Related to this question, I am trying to compute the Hessian of $$ g(r, \theta) = [r\cos(\theta)]^{\top} A \, [r\cos(\theta)] = f(r, \theta) ^{\top} A \, f(r, \theta) \tag{$*$} $$ for $r, \theta \in \mathbb{R}^n$ and $A = A^{\top} \in \mathbb{R}^{n \times n}$ where $f(r, \theta) = r \cos(\theta)$ is computed component-wise. Ideally, I hope to obtain a form for the Hessian of ($*$) using Hadamard and Frobenius notation (I have had trouble computing the Hessian from the formula given here.
Here is my attempt at computing gradients, where $C_{\theta} := \text{diag}(\cos(\theta))$, $S_{\theta} := \text{diag}(\sin(\theta))$, and $R := \text{diag}(R)$. \begin{align} \nabla_{\theta}g &= \nabla_{\theta} \{ (\cos(\theta)^{\top}(R A R) \cos(\theta) \} \\ &= -S_{\theta} (R A R) \cos(\theta) \tag{1} \end{align} and \begin{align} \nabla_{r}g &= \nabla_{r} \{ r^{\top}(C_{\theta} A C_{\theta}) r \} \\ &= (C_{\theta} A C_{\theta}) r \tag{2} \end{align} Now, I'm having trouble computing the second order terms from (1) and (2). Specifically, I'm having trouble computing the Jacobians: $$ D_{\theta} \{ -S_{\theta} (R A R) \cos(\theta) \} $$ and $$ D_{\theta} \{ (C_{\theta} A C_{\theta}) r \}. $$ Is there a clean way of doing this?
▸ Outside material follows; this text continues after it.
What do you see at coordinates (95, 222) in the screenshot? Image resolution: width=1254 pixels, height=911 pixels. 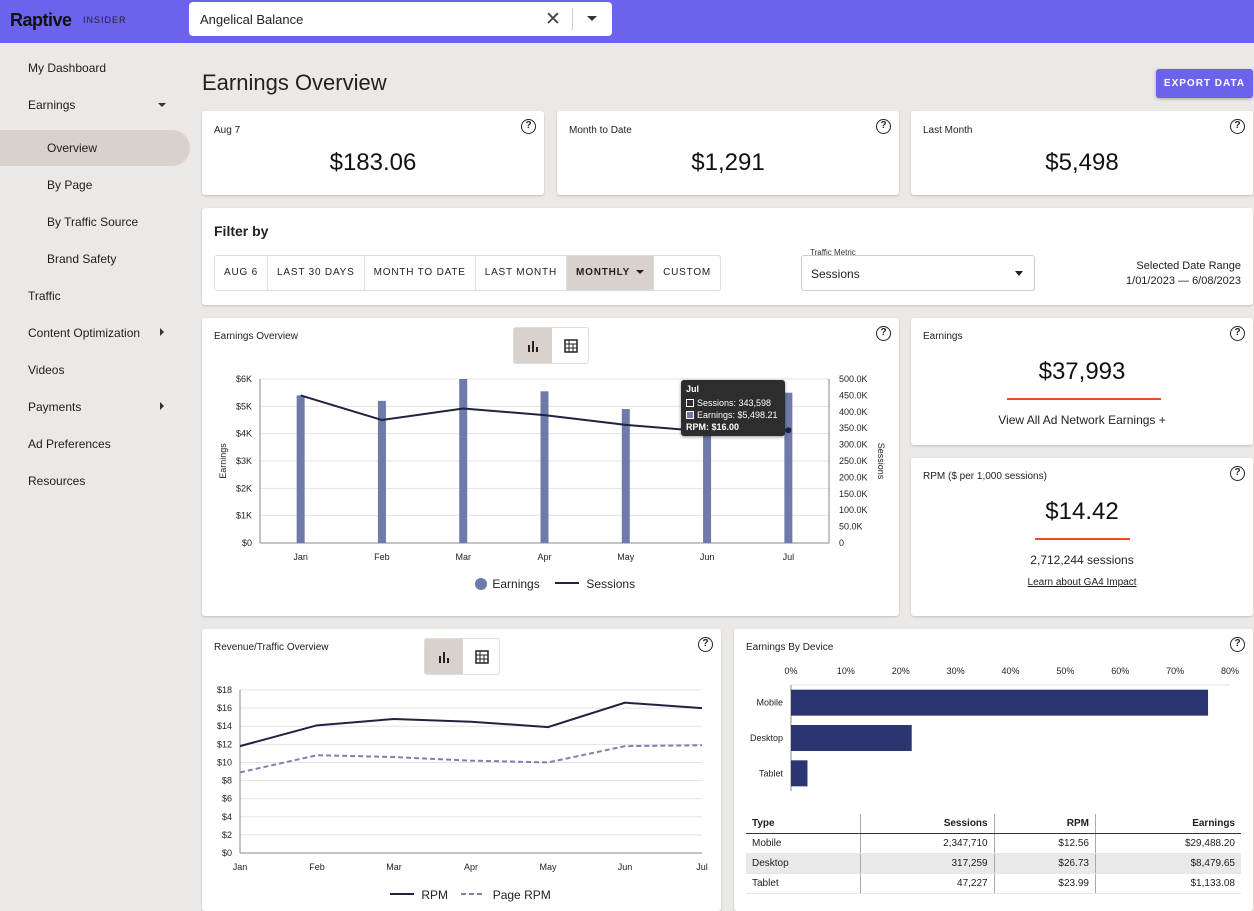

As an alternative, I tried applying the formula $$ D^2g_x = Df_x^{\top} (A + A^{\top}) Df_x + D^2f_x (A + A^{\top}) f(x) $$ (for $x := (x^{r}, x^{\theta})^{\top}$) but had difficulty working with the final $D^2f_x (A + A^{\top}) f(x)$ term.
Define some variables $$\eqalign{ c &= \cos(\theta), \quad C = {\rm Diag}(c) \cr s &= \sin(\theta), \quad S = {\rm Diag}(s), \quad R = {\rm Diag}(r) \cr f &= c\odot r \cr df &= c\odot dr - s\odot r\odot d\theta \cr b &= Af \cr db &= A\,df = AC\,dr - ARS\,d\theta \cr }$$ Write the g-function in terms of these new variables and find its differential. $$\eqalign{ g &= A:ff^T \cr dg &= A:(f\,df^T+df\,f^T) \cr &= (A+A^T):df\,f^T \cr &= 2b:df \cr &= 2b:c\odot dr - 2b:s\odot r\odot d\theta \cr &= 2c\odot b:dr - 2s\odot r\odot b:d\theta \cr }$$ So the two gradients are $$\eqalign{ g_r &= \frac{\partial g}{\partial r} = 2c\odot b \cr g_\theta &= \frac{\partial g}{\partial \theta} = -2s\odot r\odot b \cr }$$ Now find the differential and gradients of $g_r$ $$\eqalign{ dg_r &= 2C\,db + 2B\,dc \cr &= 2C(AC\,dr - ARS\,d\theta) - 2B(S\,d\theta) \cr &= 2CAC\,dr - 2(CARS+BS)\,d\theta \cr g_{rr} = \frac{\partial p}{\partial r} &= 2CAC \cr g_{r\theta} = \frac{\partial p}{\partial \theta} &= -2(CAR+B)S \cr }$$ Similarly, $g_{\theta\theta}$ and $g_{\theta r}$ can be calculated as the gradients of $g_\theta$